**** SUPPLIED DATA
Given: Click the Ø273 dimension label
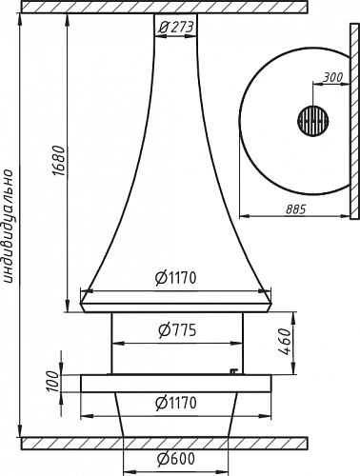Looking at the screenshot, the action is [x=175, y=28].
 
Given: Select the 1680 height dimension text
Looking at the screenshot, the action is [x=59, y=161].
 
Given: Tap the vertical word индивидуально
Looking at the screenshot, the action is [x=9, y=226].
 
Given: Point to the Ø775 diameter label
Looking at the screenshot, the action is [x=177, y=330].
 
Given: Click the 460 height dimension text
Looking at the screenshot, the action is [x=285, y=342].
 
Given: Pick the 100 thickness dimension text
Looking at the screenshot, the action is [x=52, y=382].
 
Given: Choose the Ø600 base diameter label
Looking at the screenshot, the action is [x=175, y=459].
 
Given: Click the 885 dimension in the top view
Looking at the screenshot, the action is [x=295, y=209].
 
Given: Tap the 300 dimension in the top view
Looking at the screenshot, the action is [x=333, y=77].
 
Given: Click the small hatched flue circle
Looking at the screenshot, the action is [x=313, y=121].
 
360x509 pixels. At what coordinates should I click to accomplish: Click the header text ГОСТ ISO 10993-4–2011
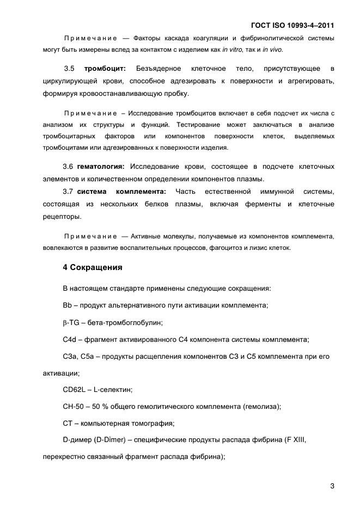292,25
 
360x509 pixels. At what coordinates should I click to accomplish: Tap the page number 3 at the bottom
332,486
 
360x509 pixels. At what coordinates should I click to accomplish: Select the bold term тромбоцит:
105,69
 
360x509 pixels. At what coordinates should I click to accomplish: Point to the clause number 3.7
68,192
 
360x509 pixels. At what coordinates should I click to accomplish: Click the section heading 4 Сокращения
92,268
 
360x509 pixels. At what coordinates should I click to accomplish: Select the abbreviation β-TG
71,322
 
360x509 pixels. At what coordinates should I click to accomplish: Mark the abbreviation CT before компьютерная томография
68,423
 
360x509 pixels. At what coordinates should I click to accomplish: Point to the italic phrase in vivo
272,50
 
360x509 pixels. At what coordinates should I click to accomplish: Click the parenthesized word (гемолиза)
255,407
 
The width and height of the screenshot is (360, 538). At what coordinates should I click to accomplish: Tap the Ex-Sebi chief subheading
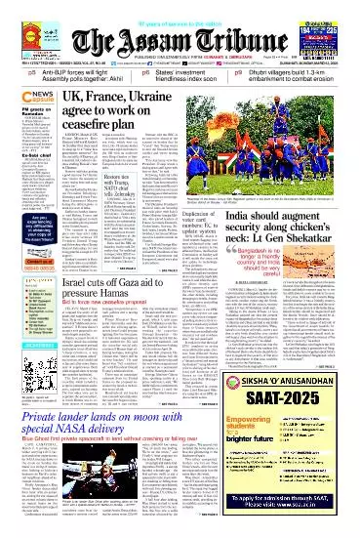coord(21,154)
********
**** SUPPLIED DATA
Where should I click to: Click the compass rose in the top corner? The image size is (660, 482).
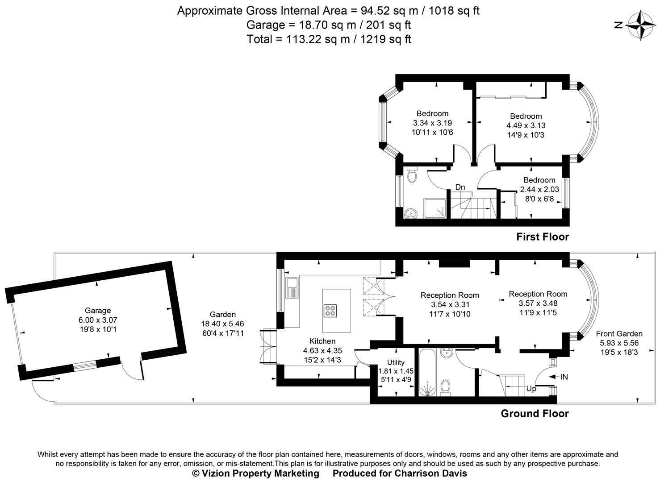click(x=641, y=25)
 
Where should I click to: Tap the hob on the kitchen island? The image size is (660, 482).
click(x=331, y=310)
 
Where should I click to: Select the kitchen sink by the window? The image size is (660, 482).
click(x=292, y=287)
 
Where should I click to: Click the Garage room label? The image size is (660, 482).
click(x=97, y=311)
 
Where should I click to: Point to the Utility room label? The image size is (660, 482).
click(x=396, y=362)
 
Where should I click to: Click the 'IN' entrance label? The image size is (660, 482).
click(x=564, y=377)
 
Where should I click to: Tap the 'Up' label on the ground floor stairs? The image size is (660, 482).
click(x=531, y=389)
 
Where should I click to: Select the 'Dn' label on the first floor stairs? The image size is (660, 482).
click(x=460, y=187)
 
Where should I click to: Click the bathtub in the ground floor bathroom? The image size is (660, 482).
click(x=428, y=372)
********
**** SUPPLIED DATA
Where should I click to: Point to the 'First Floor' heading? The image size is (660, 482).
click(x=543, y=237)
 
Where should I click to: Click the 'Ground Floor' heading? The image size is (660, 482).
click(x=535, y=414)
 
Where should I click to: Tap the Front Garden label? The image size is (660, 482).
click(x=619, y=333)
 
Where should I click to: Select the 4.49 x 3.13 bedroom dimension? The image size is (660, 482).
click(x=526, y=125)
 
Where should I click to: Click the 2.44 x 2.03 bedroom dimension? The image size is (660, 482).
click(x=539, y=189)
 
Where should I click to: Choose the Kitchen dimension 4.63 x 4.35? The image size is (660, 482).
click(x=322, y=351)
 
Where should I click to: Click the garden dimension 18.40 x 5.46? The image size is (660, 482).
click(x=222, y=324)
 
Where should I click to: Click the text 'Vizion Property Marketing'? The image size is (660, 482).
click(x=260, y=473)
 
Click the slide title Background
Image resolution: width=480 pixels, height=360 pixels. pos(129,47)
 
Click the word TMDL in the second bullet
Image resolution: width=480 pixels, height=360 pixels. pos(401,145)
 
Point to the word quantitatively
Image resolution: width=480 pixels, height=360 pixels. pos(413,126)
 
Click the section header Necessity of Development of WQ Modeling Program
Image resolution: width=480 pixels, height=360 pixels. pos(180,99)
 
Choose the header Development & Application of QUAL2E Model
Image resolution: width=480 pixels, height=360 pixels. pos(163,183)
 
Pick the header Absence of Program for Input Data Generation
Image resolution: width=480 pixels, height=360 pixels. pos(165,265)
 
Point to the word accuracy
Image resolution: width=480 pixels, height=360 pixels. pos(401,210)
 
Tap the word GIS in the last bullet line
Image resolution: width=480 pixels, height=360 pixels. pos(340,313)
********
[CHALLENGE] Please rescale the click coordinates in the listing from the line containing "Choose the header" down to the line containing "height=360 pixels. pos(340,313)", both ends included. Write out only those lines, requests and all, with each answer coordinate multiplied by 2.2 and rounded to a whole number (halves up), and leave every other number unchanged.

[EXPECTED ANSWER]
Choose the header Development & Application of QUAL2E Model
Image resolution: width=480 pixels, height=360 pixels. pos(359,403)
 
Pick the header Absence of Program for Input Data Generation
Image resolution: width=480 pixels, height=360 pixels. pos(363,583)
 
Point to the word accuracy
Image resolution: width=480 pixels, height=360 pixels. pos(882,462)
 
Tap the word GIS in the last bullet line
Image resolution: width=480 pixels, height=360 pixels. pos(748,689)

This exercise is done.